**Excerpted data**
_ _ _ _ _

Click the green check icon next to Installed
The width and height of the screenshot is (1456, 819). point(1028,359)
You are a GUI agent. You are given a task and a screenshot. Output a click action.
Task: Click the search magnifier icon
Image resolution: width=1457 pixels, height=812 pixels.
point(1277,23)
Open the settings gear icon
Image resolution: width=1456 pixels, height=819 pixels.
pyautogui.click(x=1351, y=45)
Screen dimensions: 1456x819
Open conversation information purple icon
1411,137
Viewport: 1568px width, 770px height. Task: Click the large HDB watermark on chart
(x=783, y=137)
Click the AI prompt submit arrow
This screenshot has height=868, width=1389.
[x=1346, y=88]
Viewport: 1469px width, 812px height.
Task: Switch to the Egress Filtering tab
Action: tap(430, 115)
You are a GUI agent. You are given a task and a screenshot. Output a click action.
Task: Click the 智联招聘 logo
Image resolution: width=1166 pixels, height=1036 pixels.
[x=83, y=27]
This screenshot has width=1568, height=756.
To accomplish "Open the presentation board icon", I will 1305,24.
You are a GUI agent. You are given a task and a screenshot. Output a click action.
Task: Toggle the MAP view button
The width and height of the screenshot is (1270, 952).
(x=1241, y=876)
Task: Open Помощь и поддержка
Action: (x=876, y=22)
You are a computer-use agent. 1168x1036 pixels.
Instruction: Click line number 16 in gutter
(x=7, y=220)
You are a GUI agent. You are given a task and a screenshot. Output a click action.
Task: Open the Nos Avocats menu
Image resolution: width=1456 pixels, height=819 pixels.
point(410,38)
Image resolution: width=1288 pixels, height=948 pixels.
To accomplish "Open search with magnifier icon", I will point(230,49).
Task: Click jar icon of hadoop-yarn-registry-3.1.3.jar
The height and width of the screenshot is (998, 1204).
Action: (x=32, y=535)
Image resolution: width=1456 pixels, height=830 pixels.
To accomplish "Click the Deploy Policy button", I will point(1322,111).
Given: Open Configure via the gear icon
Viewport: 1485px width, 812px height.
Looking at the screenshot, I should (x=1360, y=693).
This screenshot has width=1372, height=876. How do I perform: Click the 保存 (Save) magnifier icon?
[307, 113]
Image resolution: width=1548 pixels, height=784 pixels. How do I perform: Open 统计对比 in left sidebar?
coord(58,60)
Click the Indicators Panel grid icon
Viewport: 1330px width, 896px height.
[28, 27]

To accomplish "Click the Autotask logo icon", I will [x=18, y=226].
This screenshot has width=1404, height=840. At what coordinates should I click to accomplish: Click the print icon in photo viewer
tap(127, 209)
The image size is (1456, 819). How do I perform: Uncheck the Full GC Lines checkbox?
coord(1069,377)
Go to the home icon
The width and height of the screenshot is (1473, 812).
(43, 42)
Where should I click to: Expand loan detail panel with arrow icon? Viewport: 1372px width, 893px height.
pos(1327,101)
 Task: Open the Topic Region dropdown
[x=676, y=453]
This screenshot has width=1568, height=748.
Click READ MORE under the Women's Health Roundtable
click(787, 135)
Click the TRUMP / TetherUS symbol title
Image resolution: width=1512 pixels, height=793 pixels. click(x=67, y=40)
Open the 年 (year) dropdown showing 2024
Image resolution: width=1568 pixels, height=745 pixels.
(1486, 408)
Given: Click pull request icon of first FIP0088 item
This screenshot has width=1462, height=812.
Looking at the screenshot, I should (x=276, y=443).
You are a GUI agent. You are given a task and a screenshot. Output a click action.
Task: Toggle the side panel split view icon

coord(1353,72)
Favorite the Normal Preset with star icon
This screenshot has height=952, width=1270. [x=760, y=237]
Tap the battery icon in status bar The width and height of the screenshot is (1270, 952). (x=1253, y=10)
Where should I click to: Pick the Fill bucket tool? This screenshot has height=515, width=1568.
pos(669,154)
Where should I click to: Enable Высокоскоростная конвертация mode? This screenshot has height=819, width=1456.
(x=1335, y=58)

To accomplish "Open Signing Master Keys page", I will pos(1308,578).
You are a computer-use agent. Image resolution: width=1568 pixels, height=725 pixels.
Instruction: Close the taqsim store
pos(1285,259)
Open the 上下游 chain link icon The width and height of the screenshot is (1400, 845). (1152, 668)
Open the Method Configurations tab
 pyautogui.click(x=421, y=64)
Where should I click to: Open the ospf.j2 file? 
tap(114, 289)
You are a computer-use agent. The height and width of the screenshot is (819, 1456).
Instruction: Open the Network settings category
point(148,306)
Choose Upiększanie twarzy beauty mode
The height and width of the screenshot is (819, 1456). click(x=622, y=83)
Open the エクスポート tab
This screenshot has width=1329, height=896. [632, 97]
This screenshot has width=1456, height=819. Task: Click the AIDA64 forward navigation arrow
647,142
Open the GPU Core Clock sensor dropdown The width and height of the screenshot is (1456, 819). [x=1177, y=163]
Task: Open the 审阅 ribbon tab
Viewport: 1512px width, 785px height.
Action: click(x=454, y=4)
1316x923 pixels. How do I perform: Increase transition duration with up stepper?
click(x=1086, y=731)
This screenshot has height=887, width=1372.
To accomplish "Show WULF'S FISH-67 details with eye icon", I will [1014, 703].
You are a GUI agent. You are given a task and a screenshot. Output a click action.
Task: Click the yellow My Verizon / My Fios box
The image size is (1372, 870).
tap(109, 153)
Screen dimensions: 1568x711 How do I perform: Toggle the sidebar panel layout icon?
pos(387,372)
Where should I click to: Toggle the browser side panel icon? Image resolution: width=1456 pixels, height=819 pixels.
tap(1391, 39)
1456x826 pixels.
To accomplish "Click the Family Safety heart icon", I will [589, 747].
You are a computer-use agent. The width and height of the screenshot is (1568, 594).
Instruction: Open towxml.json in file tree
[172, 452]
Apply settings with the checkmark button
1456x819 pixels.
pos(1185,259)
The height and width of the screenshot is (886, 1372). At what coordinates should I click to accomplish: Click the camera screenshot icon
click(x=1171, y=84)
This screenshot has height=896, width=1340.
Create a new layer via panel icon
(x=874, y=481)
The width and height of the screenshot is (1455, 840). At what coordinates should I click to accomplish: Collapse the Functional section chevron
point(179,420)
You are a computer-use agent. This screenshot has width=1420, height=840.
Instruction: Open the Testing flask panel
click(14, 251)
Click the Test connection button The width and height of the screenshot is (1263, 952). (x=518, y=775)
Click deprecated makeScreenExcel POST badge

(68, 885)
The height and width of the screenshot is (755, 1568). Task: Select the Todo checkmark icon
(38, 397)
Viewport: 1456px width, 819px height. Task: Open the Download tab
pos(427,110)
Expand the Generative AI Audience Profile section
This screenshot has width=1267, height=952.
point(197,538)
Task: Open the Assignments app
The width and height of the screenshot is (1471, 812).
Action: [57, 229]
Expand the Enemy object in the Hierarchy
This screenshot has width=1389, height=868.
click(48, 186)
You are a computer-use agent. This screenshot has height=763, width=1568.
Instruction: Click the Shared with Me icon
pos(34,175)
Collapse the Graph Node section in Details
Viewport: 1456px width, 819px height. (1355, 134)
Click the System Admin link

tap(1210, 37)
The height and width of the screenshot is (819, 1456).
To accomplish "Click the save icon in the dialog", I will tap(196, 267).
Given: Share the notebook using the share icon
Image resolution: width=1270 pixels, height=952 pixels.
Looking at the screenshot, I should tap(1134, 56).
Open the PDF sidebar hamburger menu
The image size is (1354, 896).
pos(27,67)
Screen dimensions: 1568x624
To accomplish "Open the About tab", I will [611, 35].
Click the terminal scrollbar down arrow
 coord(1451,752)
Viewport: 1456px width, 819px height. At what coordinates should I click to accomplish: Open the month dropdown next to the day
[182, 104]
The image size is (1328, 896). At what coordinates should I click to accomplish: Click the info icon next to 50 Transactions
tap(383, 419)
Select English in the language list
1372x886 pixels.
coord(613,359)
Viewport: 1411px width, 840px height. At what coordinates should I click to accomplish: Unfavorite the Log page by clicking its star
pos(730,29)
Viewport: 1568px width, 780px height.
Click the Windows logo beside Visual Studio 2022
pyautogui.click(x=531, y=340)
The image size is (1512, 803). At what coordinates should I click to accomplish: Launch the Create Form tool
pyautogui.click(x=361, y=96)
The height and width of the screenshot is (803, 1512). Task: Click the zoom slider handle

_ _ _ _ _

**Exercise instructions**
All lines above that hold the string "will" should be copied.

**Problem solution**
To accomplish "Open the presentation board icon", I will 1305,24.
To accomplish "Open search with magnifier icon", I will point(230,49).
To accomplish "Click the Deploy Policy button", I will point(1322,111).
To accomplish "Click the Autotask logo icon", I will [x=18, y=226].
To accomplish "Open Signing Master Keys page", I will pos(1308,578).
To accomplish "Show WULF'S FISH-67 details with eye icon", I will [1014, 703].
To accomplish "Click the Family Safety heart icon", I will [589, 747].
To accomplish "Click the save icon in the dialog", I will tap(196, 267).
To accomplish "Open the About tab", I will [611, 35].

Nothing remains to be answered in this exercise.